今は菊地のお爺さんと滝澤 詩織のある時の会話を聞いていた。滝澤は口を湿らすためにお茶のおかわりをしようとポットに手を掛けた。ふと時計に目がいく。
「あら?もうこんな時間でしたか……時が経つのは早いですね」
時刻は22時を回っていて、この部屋に来て既に一時間以上の時を過ごしている。
「ほんとだ。そろそろ寝ないと明日起きられないぜ」
カップに残ったお茶を一気に飲み干し、ソーサーに置くと立ち上がった。春田は意気込んで手をスリスリ擦り合わせた後、柏手を打って尋ねる。
「よし!それじゃ俺の部屋に案内……いや、自分で行くからどの部屋か教えてくれ」
その問いに滝澤は目をぱちくりさせた。
「春田さんの部屋はここですよ?」
その答えに春田の方も目をぱちくりさせた。
「……ここは滝澤さんの部屋……ですよね?」
この部屋に案内された時に「バレました?」なんておどけていたし、綺麗に整頓されているが趣味に関わる物が見え隠れしている。もし滝澤の部屋でなくとも誰かの部屋であることは確実だ。
「わたくしの部屋です。と同時に春田さんの部屋でもあります」
(ん?あっ!はは~ん。これは引っ掛けか……)
滝澤はこの部屋を自分の部屋であり春田の部屋でもあるという。春田の予想は友達であるなら部屋を使用しても良いという事だろう。もう寝ようという時に小賢しい真似を。
「ともあれ、まずはお風呂に入りましょう。自慢の大浴場がありますのでそこで一日の汗を流しませんと」
部屋の話から大浴場の話にすり替えられた。しかし大浴場と言われた時に少々興奮した。家族旅行も行かず、学校行事くらいでしか外泊することの無い春田にとって高級旅館のようなこの場所で、さらに大浴場とくれば楽しくなってしまうのも無理はない。そんなワクワクしている気持ちがバレるのは恥ずかしいので、悟られない様に静かに返答する。
「大浴場……そ、そうですね。入って綺麗になんないと寝られないですし、丁度入りたいと思ってたんですよ」
「ふふふ……そんなに楽しみにして頂けるとこちらも用意のし甲斐があります」
滝澤はソワソワする春田を見てすぐに楽しみにしている事を見抜いた。スッと立ち上がると、机にあった呼び鈴を持ってチリンチリンと綺麗な音を奏でる。その音に10秒もしないくらいで扉が開かれる。そこにいたのは菊池妹だ。
「お呼びでしょうか?」
「菊池。お風呂の用意は出来ていますか?」
「はい、抜かりなく。脱衣所にタオルも用意しておりますのでいつでもお入りいただけます」
滝澤の質問に即座に答える。すぐに噛みつく躾のなってない犬のイメージだったので、キリッとして賢そうな表情をされると一瞬混乱する。が、普段がこっちなのだろう。
最近変な奴が現れて滝澤が勝手に気に入ったせいで色々しんどい事になっているのかもしれない。多分自分のせいだろうなぁと思いつつ同情する。この気持ちを打ち明けたら多分キレるから絶対言えない事は確かだ。
「では先に春田さんを先にお連れして。わたくしも後から入るので」
「え?俺が先で良いんですか?」
「ええ、着替えなどでお時間掛かるのでお先にどうぞ」
若干悪い気になりながらも心はルンルン気分で部屋を後にする。菊地は滝澤の言葉に妙な引っ掛かりを覚えたが、春田の受け答えで有耶無耶となり、気のせいだと思って案内する。
「そういえば菊地っていつ食事してるんだ?」
さっき食べているときはメイドとお付きは後ろで控えていた。主人が食べるのに同席する使用人はいないが、それならちゃんと食べているのか気になる。
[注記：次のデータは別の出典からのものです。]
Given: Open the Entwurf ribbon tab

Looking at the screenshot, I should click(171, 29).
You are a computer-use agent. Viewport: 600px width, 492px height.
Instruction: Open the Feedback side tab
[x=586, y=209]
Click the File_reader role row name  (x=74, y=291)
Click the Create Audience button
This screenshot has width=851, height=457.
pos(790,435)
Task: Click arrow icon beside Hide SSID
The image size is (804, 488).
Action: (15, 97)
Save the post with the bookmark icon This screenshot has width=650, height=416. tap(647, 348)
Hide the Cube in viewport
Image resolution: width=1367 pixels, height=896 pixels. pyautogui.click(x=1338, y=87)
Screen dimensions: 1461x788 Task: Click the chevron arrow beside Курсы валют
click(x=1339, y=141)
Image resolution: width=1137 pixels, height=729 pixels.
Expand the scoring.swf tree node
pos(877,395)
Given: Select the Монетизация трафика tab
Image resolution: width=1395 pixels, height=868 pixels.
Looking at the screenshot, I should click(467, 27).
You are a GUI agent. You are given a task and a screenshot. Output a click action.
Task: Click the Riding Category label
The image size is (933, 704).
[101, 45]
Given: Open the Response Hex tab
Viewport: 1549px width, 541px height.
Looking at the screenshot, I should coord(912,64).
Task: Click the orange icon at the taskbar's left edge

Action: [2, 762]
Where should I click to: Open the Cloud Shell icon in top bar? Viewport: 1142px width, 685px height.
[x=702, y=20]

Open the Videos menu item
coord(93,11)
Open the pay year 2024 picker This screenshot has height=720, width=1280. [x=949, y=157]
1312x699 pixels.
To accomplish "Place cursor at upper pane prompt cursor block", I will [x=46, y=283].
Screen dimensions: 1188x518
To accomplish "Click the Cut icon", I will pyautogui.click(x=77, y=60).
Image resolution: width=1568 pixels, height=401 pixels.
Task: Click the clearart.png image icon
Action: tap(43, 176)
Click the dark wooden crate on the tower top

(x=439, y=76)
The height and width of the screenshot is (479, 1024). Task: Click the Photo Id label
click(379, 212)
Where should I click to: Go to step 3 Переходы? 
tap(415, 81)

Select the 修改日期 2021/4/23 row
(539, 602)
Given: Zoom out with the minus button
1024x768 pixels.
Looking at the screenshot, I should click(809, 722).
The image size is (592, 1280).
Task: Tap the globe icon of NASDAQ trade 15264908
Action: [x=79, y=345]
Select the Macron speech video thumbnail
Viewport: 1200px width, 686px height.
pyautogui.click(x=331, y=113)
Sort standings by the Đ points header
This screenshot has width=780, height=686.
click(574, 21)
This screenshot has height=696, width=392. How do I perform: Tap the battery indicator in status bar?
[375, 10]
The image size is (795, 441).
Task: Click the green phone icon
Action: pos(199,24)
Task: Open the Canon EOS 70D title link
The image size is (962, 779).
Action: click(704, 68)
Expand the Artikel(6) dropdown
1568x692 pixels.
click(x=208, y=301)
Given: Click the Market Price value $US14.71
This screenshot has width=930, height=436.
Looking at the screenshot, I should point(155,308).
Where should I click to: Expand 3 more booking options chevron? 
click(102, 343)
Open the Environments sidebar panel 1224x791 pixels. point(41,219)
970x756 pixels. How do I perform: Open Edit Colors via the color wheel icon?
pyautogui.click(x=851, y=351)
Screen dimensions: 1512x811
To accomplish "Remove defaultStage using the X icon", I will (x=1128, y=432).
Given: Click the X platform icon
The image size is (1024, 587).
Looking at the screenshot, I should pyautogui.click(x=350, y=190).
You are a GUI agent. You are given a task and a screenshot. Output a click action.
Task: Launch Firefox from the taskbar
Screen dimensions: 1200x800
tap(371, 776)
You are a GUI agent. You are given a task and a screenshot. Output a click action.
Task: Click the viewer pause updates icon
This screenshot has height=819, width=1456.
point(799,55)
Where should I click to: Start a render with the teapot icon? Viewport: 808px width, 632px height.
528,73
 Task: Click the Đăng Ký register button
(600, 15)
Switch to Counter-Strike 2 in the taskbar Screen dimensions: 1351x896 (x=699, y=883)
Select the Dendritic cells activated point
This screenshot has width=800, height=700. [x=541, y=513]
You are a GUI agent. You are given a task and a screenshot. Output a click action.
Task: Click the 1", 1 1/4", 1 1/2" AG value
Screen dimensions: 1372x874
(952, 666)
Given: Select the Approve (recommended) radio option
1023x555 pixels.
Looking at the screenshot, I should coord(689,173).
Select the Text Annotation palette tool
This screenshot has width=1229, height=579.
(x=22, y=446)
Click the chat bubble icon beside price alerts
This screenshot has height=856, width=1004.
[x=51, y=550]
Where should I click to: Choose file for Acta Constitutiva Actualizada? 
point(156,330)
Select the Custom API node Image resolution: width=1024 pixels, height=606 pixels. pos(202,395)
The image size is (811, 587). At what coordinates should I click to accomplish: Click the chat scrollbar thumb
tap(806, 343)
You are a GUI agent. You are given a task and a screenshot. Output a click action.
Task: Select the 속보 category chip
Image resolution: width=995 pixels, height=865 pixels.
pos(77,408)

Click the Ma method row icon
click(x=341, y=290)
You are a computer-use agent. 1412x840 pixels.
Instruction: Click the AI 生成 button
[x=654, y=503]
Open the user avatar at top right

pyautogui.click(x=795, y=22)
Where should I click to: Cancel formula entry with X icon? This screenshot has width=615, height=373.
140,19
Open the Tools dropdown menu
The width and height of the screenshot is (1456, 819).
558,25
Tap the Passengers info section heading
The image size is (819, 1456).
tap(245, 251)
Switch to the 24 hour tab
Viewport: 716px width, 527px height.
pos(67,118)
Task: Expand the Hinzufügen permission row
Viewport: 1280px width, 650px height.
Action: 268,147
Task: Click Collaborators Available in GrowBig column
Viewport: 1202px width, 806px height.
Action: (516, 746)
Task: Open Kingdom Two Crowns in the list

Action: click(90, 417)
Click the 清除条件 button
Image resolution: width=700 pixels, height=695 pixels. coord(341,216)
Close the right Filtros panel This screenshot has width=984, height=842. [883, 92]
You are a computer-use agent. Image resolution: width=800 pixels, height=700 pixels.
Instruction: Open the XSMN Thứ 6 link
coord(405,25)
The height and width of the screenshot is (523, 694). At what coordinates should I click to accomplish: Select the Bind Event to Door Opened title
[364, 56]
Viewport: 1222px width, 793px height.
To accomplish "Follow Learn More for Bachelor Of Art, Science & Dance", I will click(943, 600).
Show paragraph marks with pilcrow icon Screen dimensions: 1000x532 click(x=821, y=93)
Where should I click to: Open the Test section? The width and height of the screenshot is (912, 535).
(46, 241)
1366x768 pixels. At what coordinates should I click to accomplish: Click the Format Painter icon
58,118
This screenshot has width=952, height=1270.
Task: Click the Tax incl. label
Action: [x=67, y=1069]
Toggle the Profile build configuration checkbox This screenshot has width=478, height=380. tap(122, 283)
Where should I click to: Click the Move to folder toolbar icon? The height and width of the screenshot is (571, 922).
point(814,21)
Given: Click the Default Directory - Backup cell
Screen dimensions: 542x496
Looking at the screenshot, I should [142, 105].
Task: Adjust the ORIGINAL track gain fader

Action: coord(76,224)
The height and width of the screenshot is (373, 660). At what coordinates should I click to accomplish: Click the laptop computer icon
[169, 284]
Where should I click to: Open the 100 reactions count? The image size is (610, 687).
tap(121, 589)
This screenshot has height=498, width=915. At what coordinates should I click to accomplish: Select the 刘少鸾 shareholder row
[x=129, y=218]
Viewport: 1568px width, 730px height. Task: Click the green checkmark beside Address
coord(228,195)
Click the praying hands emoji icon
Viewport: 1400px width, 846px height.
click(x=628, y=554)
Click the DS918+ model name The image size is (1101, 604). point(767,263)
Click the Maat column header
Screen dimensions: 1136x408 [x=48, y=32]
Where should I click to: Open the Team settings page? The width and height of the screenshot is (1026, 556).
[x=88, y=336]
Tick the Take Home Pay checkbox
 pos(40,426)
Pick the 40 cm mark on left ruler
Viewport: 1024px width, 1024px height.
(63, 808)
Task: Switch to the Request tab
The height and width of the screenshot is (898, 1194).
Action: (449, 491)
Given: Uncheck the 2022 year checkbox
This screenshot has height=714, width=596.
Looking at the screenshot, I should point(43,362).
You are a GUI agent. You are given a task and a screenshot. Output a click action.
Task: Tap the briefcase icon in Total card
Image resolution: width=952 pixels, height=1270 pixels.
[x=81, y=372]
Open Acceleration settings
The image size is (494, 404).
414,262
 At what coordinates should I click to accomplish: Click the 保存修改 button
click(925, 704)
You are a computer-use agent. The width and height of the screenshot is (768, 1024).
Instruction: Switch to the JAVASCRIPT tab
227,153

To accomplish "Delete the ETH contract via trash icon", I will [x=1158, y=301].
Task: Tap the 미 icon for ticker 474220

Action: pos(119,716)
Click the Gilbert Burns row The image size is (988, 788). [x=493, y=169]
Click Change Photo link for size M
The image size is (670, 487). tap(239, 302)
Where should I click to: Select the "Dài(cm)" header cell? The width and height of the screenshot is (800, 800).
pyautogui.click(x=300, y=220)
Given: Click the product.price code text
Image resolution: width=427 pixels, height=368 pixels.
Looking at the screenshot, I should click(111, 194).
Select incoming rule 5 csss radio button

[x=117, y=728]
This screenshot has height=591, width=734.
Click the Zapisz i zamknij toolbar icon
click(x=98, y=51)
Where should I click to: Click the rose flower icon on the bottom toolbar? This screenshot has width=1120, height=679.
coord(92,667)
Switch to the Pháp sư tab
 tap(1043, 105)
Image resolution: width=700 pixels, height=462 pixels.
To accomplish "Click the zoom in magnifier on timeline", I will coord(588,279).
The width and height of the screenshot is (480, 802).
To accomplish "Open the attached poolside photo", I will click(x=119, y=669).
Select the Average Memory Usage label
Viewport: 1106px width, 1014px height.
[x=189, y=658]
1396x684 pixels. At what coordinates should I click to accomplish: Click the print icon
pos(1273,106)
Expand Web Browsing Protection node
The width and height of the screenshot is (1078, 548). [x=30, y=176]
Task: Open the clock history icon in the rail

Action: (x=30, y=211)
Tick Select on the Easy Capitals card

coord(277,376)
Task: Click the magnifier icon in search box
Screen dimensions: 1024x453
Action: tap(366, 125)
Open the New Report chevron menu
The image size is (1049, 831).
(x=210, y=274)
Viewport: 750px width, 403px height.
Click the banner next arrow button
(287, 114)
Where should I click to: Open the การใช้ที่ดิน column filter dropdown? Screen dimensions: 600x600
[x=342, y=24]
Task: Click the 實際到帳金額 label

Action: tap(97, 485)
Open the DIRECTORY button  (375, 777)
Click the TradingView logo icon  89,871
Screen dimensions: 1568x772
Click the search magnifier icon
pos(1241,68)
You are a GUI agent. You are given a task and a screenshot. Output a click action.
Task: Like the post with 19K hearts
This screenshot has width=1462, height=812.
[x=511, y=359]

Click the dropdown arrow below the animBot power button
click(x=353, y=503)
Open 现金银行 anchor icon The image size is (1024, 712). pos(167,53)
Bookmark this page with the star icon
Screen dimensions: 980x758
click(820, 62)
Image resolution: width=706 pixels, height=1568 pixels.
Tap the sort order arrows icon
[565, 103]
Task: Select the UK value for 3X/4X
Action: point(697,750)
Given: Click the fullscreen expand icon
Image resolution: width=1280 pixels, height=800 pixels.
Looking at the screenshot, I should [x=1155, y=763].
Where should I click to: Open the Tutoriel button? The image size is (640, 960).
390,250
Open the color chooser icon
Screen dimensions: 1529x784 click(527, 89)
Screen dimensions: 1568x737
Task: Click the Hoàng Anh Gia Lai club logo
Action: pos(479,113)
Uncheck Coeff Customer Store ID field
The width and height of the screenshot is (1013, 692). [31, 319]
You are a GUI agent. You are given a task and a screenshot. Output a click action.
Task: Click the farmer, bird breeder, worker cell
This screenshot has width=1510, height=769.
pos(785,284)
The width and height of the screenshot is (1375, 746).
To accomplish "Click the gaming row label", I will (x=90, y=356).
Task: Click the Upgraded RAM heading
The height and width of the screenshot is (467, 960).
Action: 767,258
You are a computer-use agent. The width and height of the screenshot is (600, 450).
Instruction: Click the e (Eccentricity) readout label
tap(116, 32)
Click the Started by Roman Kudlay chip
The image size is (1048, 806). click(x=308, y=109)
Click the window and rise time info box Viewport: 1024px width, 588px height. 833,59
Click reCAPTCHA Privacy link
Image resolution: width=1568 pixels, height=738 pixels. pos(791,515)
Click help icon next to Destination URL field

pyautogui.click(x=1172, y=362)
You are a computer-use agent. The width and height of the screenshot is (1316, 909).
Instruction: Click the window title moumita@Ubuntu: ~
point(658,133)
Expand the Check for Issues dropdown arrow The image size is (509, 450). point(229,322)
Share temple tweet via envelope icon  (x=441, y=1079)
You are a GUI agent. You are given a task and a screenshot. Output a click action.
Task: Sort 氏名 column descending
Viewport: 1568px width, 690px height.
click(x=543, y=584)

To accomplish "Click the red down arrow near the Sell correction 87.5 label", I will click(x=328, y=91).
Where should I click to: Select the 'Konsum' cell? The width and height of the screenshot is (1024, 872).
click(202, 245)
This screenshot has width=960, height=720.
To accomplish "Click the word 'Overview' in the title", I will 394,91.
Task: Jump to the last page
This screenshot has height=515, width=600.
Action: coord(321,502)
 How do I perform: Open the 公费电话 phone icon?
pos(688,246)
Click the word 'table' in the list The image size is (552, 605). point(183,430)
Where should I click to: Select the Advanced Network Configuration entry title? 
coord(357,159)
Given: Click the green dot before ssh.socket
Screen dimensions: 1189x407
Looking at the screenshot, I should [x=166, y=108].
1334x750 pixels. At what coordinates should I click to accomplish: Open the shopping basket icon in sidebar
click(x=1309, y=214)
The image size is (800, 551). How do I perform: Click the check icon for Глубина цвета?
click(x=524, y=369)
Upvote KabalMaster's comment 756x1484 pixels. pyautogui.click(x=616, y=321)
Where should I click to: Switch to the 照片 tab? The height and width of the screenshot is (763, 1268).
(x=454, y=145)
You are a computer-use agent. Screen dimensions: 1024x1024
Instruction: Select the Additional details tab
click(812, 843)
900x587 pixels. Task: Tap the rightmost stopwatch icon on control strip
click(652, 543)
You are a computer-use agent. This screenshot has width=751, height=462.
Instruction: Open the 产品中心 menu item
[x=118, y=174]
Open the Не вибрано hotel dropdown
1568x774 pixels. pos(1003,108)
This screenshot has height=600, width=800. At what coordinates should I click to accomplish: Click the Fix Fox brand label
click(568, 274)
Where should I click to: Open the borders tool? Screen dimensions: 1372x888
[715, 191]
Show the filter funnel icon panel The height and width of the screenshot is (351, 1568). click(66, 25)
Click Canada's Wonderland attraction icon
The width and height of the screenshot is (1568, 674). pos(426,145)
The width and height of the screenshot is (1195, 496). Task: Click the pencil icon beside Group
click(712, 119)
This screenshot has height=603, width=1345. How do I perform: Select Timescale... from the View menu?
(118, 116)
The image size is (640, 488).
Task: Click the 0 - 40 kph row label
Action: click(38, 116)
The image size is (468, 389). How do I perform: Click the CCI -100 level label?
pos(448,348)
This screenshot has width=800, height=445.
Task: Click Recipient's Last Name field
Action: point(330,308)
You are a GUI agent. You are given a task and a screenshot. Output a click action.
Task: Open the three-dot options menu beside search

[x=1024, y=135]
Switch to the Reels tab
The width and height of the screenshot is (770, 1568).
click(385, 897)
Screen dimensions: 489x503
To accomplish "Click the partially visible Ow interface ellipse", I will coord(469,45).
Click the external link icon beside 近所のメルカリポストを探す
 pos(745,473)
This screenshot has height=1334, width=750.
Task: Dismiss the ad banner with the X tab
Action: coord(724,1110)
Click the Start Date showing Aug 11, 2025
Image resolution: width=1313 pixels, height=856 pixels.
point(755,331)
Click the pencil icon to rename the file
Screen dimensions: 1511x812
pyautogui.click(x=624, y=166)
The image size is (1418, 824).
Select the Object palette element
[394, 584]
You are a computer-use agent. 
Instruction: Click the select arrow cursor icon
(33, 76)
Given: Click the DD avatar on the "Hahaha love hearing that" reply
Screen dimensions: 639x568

「本来であればお嬢様の後で頂くのだけれど、今回は裏格闘大会もあったし先に食べたわ。大会はいつも熾烈を極めて日が変わるギリギリとかになりがちだから……そういえば今回は早かったような……」
多分本来なら試合時間一杯まで戦って休憩とか挟むのだろう。今回はヤシャと会長が大会を荒らしたので、休憩なしで一気にやったからすぐ終わったのだ。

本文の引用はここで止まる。